The incidence of minor bleeding was similar in both groups — 7.4% with nadroparin and 7.9% with placebo — and the risk for a major bleed was increased only slightly in the nadroparin group (5 episodes in 769 patients; 0.7% vs 0% in the placebo group.).
I strongly believe that the clinical benefit is there.
For the overall patient population, the number needed to treat was 50, whereas the number needed to harm was 200 (i.e., 50 patients would need to be treated to prevent a thromboembolic event, and 200 to see a bleeding event). Because of these figures, “I strongly believe that the clinical benefit is there,” Dr. Agnelli commented.
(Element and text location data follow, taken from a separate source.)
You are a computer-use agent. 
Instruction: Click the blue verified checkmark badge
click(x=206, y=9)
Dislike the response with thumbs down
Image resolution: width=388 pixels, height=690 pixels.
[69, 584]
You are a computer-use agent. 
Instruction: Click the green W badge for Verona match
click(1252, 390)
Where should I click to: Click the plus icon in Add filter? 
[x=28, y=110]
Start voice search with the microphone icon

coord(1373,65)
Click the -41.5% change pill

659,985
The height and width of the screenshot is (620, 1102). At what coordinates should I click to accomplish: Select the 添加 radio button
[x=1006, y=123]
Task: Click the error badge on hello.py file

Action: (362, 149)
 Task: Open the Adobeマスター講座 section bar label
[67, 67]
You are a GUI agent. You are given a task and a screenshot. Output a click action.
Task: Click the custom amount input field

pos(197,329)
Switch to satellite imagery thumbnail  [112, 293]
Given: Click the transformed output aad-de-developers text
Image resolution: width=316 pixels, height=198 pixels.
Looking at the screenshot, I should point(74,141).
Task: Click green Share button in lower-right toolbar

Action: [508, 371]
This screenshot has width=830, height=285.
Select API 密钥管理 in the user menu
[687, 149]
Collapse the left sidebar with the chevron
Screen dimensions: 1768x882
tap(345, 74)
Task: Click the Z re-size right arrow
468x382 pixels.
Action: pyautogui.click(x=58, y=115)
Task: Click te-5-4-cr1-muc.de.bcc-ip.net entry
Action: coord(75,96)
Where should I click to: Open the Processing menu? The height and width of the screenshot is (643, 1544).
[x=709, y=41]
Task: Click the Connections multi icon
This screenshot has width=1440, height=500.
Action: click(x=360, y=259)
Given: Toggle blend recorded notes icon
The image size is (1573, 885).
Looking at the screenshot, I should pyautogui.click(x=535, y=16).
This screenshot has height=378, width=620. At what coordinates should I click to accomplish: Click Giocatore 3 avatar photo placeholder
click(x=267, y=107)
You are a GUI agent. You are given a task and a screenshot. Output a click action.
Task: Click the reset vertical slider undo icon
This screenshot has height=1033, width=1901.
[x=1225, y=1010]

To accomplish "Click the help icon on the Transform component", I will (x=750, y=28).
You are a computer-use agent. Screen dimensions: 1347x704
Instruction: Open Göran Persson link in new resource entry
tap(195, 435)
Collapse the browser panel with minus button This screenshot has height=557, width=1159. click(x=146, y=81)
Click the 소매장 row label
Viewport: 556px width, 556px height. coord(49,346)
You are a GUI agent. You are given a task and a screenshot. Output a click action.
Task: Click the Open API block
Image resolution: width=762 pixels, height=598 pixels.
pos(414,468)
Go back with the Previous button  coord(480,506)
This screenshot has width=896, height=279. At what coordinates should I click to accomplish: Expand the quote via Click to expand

The patients involved in the PROTECHT trial had a variety of solid tumors: 279 patients had lung cancer, 235 had colon cancer, 165 had breast cancer, 143 had ovarian cancer, 98 had stomach cancer, 87 had rectal cancer, 53 had pancreatic cancer, 36 had head and neck cancer, and 54 had other cancer. The largest groups were lung (25%) and gastrointestinal (35%) cancer.
Dr. Agnelli noted that patients with lung cancer and those with pancreatic cancer appear to be particularly at risk for thromboembolic events. Among pancreatic cancer patients, the overall risk was 7.3%; it was reduced from 8.3% with placebo (3 events in 36 patients) to 5.8% with nadroparin (1 event in 17 patients). In lung cancer patients, the risk was 8.8% with placebo and 4% with nadroparin. For this subgroup of lung cancer patients, the number needed to treat was 18 to prevent 1 event.
“These results provide proof of concept that thromboembolic events can be prevented in ambulatory cancer patients receiving chemotherapy,” Dr. Agnelli concluded. He suggested that future studies should focus on the patient populations identified as being at high risk (i.e., lung and pancreatic cancer patients).
Dr. Agnelli has disclosed no relevant financial relationships. One of the coauthors, Carlo Bianchini, MD, is an employee of Italfarmaco. Dr. Sadler reports consultancy work for Baxter Healthcare. Dr. Turpie reports consultancy and honoraria from Bayer and Johnson & Johnson.
American Society of Hematology meeting. Abstract 6. Presented December 7, 2008.